POGO is an independent non-profit organisation that investigates and exposes corruption and other misconduct in order to achieve a more accountable federal government.
POGO senior investigator Peter Stockton said the operator "has been fined, lab officials have been fired, and the lab was even closed for a number of months so that it could get its act together. It’s clear that it just can’t.” It has a history of security breaches going seven years.
Los Alamos lab's security policy seems to consist of applying quick-fix security sticking plaster after each breach with no top-down, root-and-branch review of data security. The history of its secure data handling policy is one of serial breaches and frantic catch-up efforts.
Add your commentComments
OhGoodGrief | Published: 22:05 GMT, 07 August 2007
I agree that a facility doing national security research should be held to a high standard, as indeed it is (apparently a higher standard than any of the OTHER related facilities, in fact) but to quote a LANL-issued statement on the most recent internal e-mail event, "It does appear that an individual inadvertently released sensitive information into the Lab's protected, or "yellow" network, it was quickly caught, quickly removed and there is no suspicion or evidence that any National Security interests were damaged. There is no evidence that the information ever left the laboratory's protected network. To characterize this as another "breach" of security is misleading at best."
NotAsHarmlessAsYouThink | Published: 19:46 GMT, 07 August 2007
The email went out over the internet (it's a series of tubes, you see), NOT a private network, and was purged off of one University of California server. Since these "tubes" sometimes get clogged, the message may have used other tubes and might be stored somewhere along the way. Maybe some readers need some heavier shoes to keep their knees from jerking up so rapidly to defend our perfect union. I, for one, find your stats upsetting rather than comforting. Maybe other departments lose hardware, too, but is the data encrypted? did they follow their procedures to mitigate the risk of loss? How about if we hold some departments to a higher standard than others. This might be a good department to start with. Then we can move on to fixing the other ones. We agree on one point though. TechWorld should report on all of the hardware going out the doors of our sensitive environments. I don't think they should bury this story just because other people lose stuff too, though.

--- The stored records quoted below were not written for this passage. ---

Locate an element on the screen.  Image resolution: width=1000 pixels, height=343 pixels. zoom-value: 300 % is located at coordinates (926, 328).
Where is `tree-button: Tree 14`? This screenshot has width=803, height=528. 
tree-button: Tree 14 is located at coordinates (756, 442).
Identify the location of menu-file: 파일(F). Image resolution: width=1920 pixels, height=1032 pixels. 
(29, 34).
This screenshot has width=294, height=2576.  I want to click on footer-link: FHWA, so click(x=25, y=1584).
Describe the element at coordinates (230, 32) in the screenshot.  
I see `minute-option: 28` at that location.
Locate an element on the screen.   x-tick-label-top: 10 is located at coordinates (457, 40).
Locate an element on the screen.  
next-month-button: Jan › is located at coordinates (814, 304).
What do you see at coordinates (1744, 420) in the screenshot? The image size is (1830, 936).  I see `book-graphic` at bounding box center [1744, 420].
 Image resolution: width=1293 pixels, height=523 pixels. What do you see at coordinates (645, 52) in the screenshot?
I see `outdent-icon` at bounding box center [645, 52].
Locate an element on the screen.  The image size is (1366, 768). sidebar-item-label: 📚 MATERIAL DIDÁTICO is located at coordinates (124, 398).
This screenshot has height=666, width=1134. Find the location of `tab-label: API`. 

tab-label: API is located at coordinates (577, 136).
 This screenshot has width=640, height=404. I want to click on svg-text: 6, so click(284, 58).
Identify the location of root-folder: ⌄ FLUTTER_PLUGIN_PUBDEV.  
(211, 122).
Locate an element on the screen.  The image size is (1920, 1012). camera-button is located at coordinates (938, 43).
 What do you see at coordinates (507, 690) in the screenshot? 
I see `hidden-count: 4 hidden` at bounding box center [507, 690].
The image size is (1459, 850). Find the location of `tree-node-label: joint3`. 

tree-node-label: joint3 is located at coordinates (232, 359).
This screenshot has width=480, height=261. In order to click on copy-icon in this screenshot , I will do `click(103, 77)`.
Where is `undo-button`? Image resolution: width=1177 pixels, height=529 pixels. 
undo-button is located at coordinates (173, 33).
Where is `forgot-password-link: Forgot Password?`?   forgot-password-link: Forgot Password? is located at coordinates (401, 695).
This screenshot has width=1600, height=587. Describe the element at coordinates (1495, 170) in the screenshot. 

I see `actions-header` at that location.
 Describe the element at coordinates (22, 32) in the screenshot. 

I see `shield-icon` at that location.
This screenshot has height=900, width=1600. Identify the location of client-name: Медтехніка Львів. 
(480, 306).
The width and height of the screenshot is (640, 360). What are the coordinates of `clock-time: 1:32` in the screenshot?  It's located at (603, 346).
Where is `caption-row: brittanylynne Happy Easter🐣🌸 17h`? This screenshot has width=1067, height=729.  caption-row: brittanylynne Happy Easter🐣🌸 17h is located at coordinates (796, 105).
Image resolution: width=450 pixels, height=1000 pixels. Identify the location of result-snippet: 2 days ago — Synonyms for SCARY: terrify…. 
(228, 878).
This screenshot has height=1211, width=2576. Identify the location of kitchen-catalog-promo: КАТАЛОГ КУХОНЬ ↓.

OhGoodGrief | Published: 18:28 GMT, 07 August 2007
So, it appears that every lost pencil and irrelevant laptop is worthy of hysterics here. . . Can you name another 12,000-employee institution that NEVER, EVER has a laptop stolen? Let's see, the Dep't of State has lost HUNDREDS, and Dep't of Defense apparently doesn't even keep track, they go so fast. Note, it was not a classified machine, and had no personnel data, so why the big deal? And the most recent news flurry, over an errant INTERNAL e-mail, was on an internal network only, no outside access. Seems like TechWorld needs to reexamine its motives and its level of reporting rigor just a bit.